Beyond tokens: a unified framework for latent communication in LLM-based multi-agent systems
Summary
The paper introduces a unified framework for latent communication in LLM-based multi-agent systems, addressing the limitations of natural language protocols like high inference cost, irreversible information loss during discretization, and ambiguity. This framework categorizes eighteen representative methods published between 2024 and 2026 along three orthogonal axes: WHAT information is communicated (Embeddings, Hidden States, KV-Caches), WHICH sender–receiver alignment is used (latent-space or layer alignment), and HOW information is fused into the receiver (concatenation, prepending, mathematical operations, cross-attention, or cache restoration). The analysis identifies five major design patterns and six open challenges, including cross-architecture alignment and security of latent channels, aiming to provide a shared vocabulary and lower entry barriers for new researchers.
Key takeaway
For AI architects designing multi-agent LLM systems, this framework highlights critical trade-offs in communication protocols. You should evaluate latent communication for tightly coupled, intermediate agent interactions where latency or information density is paramount, especially considering KV-cache methods for significant speedups. Be aware that cross-architecture alignment and channel interpretability remain key challenges requiring careful design or training.
Key insights
Latent communication in LLM multi-agent systems reduces cost and information loss by exchanging continuous representations directly.
Principles
- KV-Cache offers maximum information but highest cost and architecture dependence.

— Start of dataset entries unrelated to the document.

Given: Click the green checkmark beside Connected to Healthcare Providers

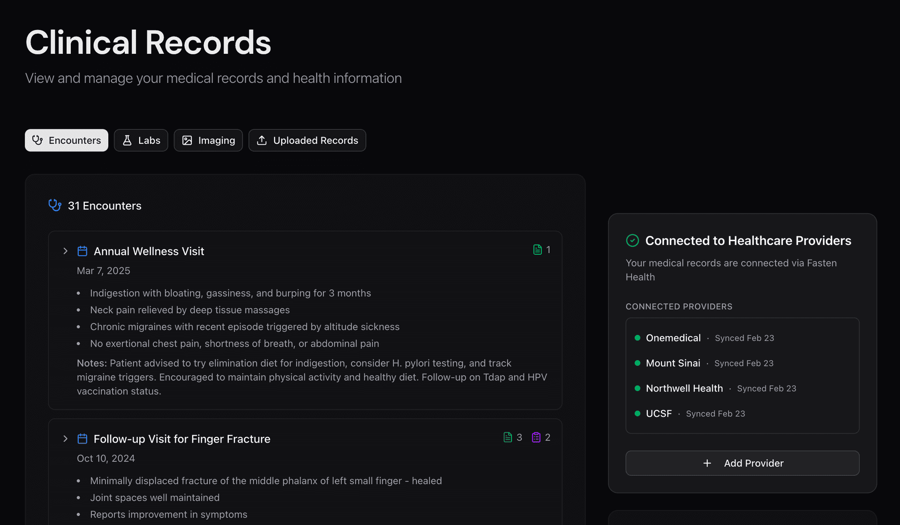Looking at the screenshot, I should [632, 240].
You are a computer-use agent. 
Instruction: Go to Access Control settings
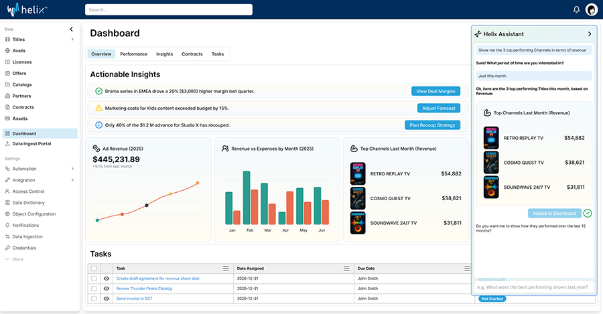tap(28, 191)
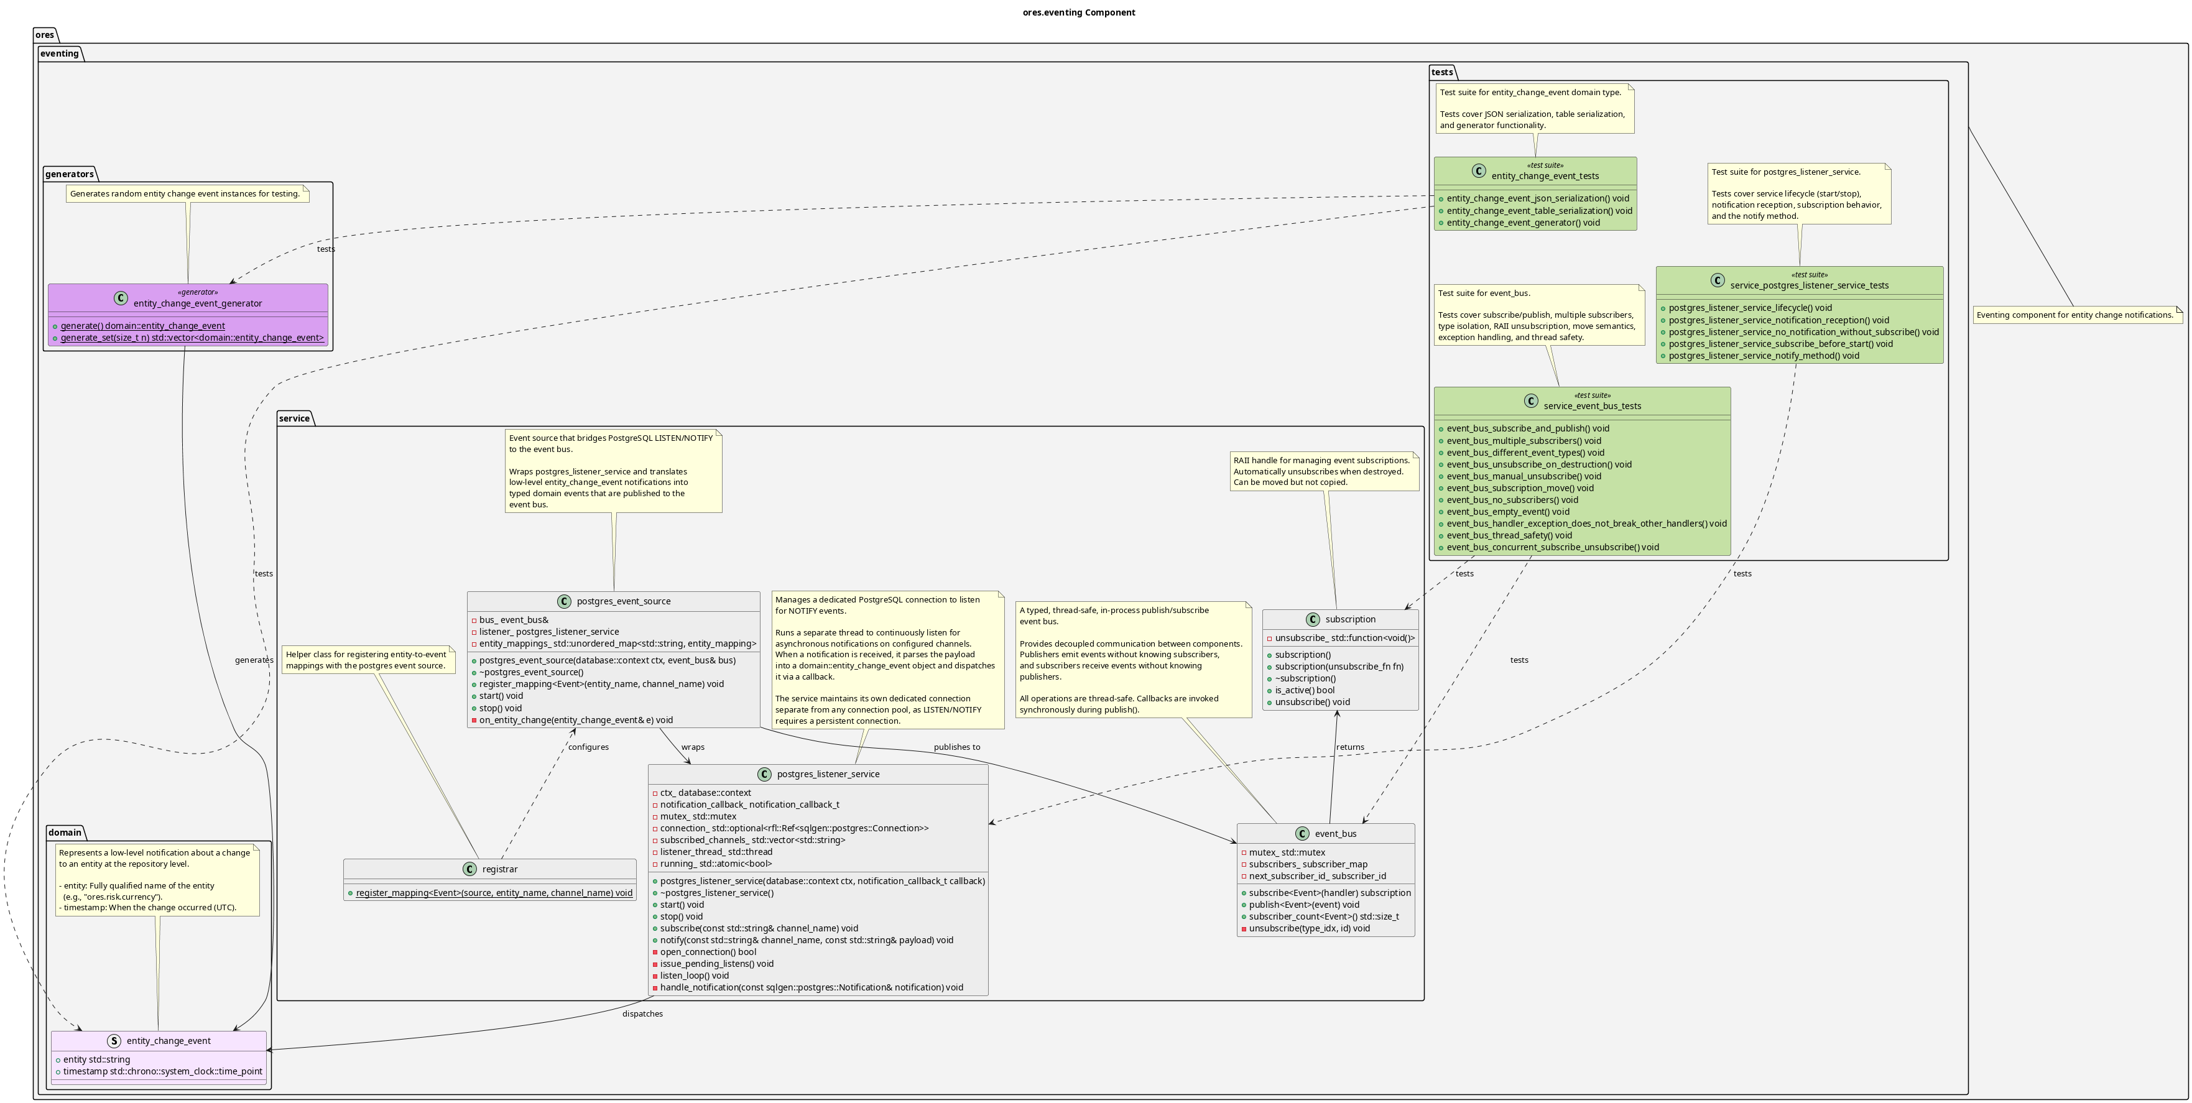
Task: Click the 'publishes to' arrow label
Action: click(956, 747)

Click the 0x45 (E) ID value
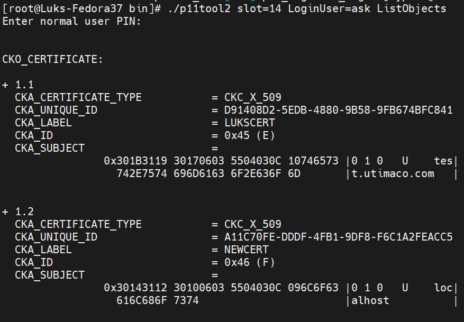pyautogui.click(x=249, y=135)
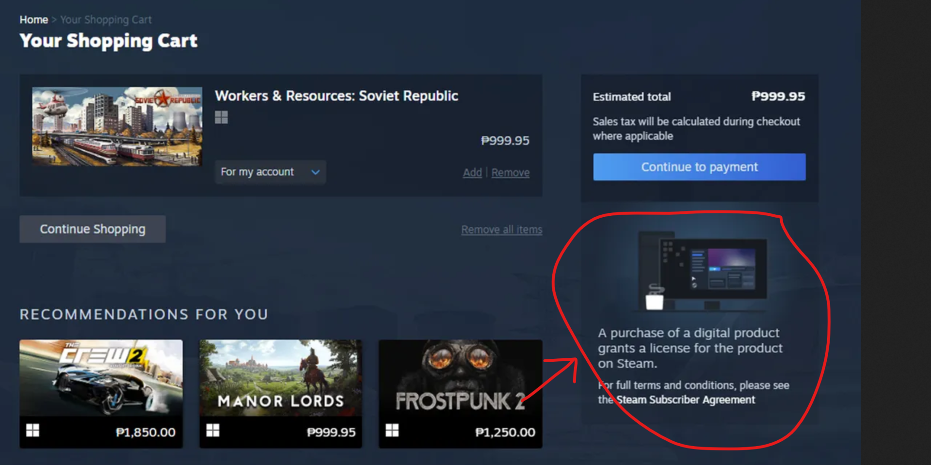Click Windows platform icon under Workers & Resources

click(221, 117)
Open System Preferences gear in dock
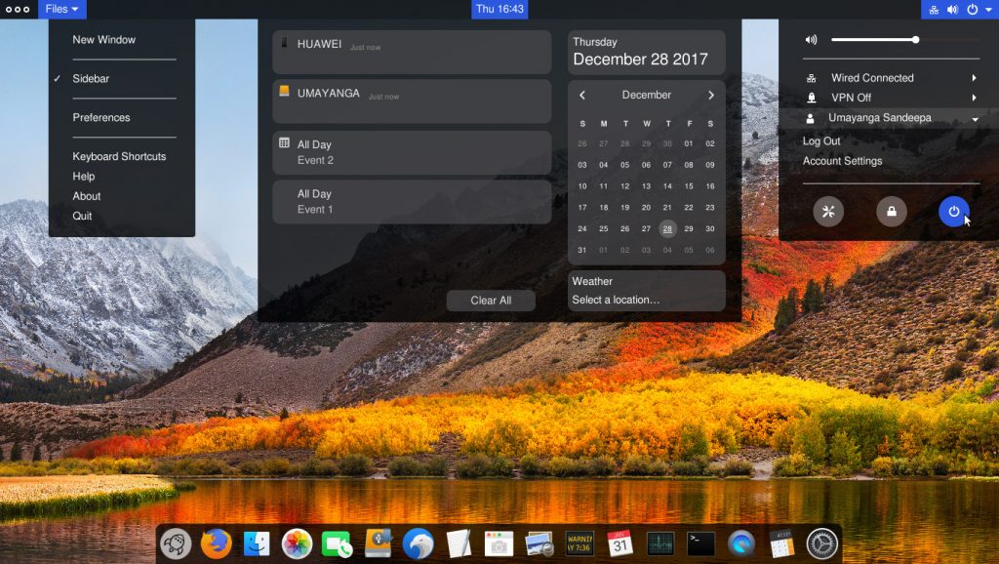 822,543
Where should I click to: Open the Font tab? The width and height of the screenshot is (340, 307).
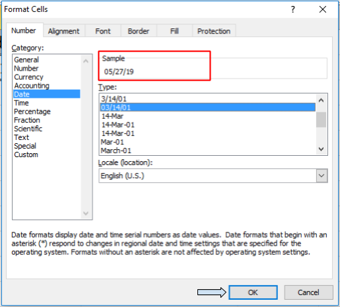[103, 31]
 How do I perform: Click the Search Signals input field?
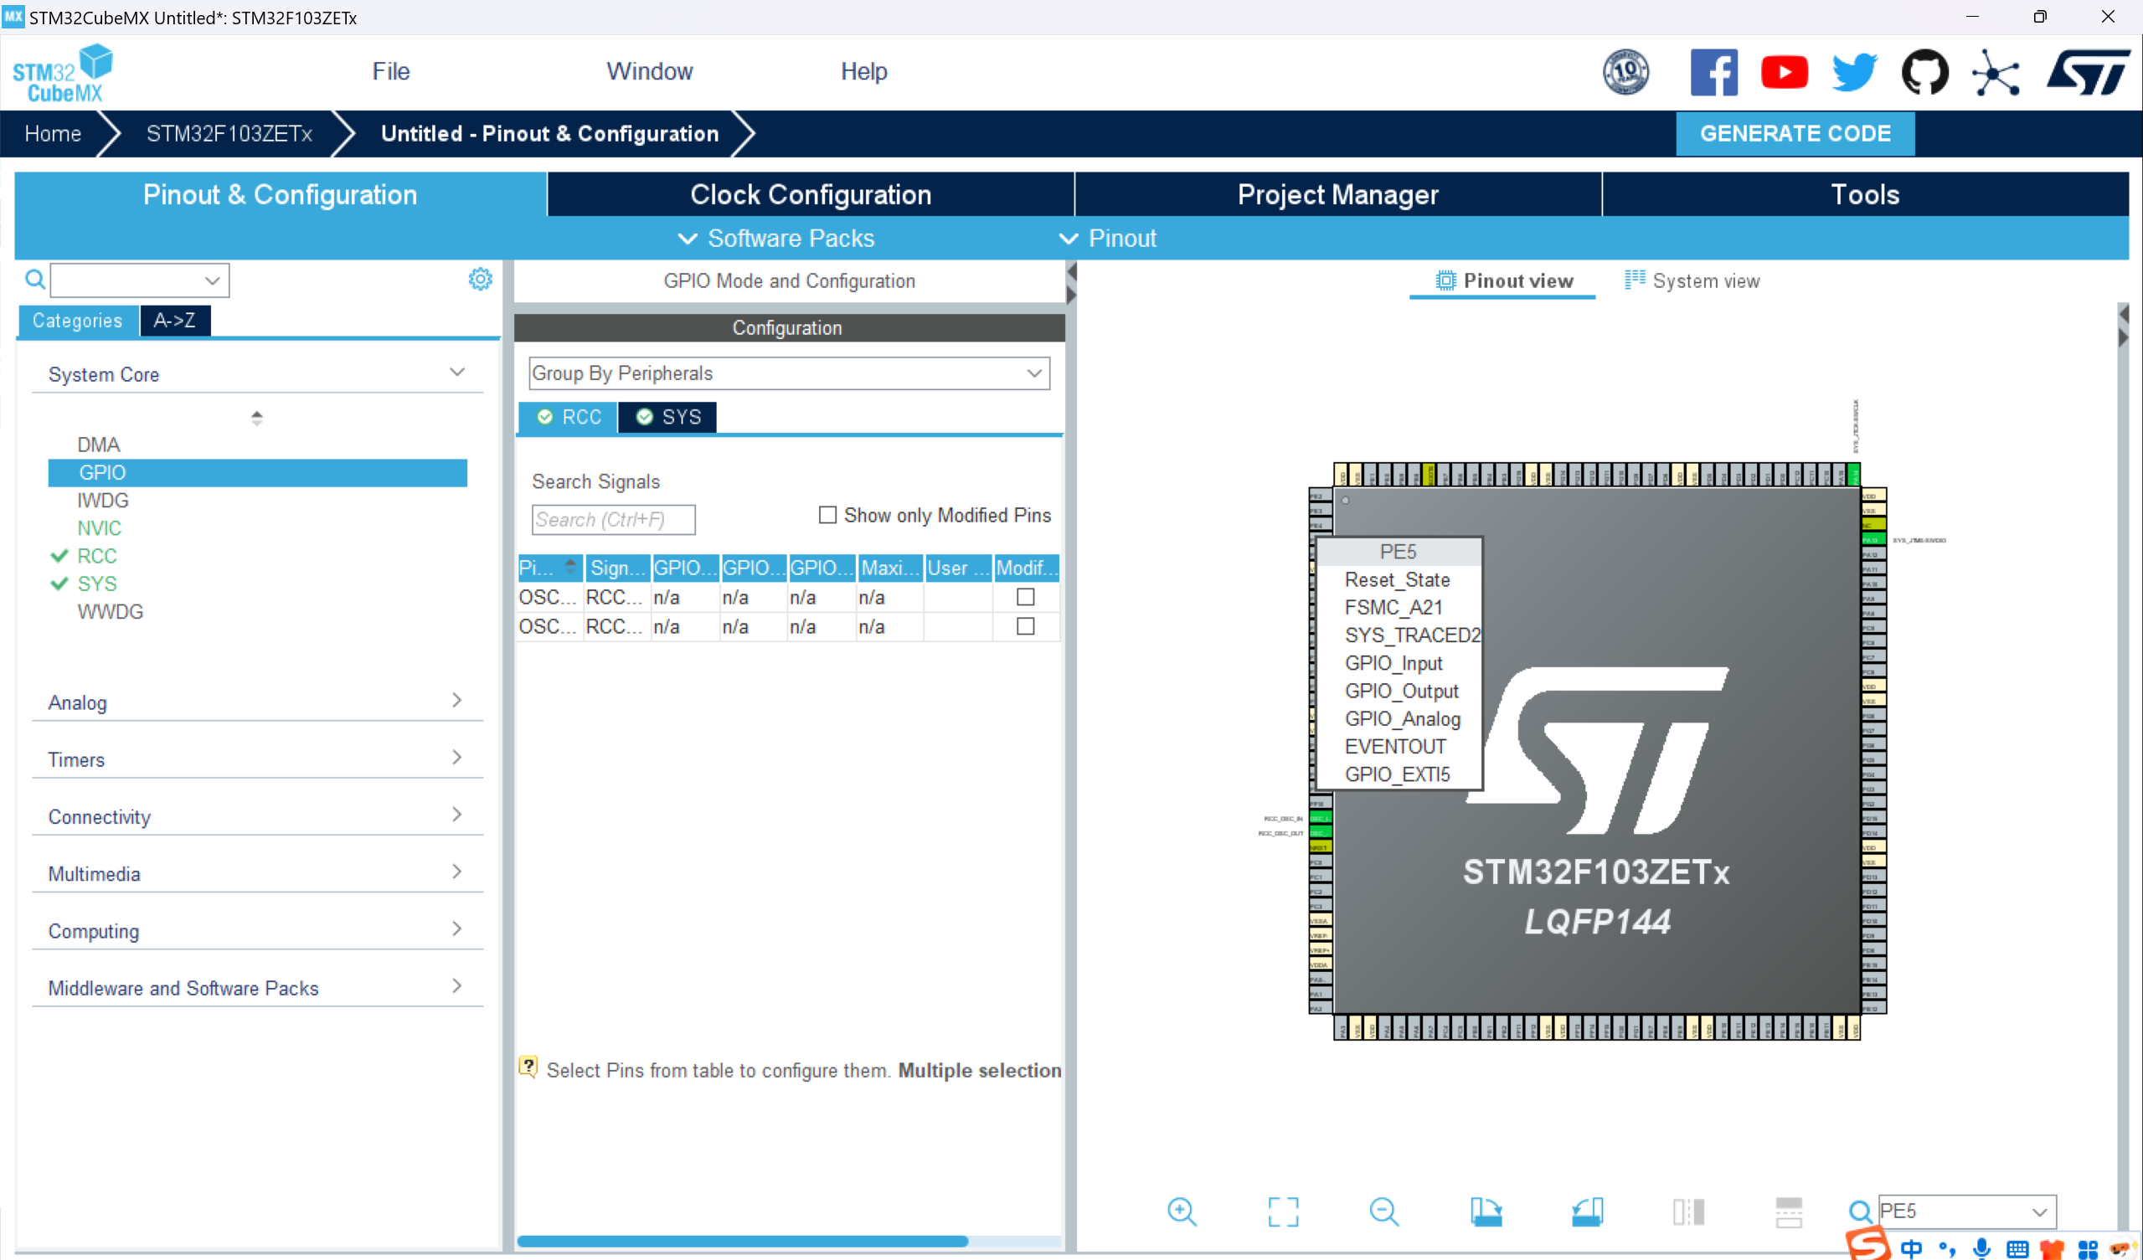(613, 519)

- Homogeneous agents benefit from simple, training-free layer mapping strategies.
- Concatenation and prepending are common, simple, and often training-free fusion methods.
Method
The unified framework organizes latent communication methods by three axes: WHAT (information type), WHICH (sender–receiver alignment), and HOW (information fusion strategy), systematically categorizing 18 methods.
In practice
- Prefer latent channels for tightly coupled, intermediate agent communication.
- Consider KV-cache methods for prefill-phase information to skip sender's decode.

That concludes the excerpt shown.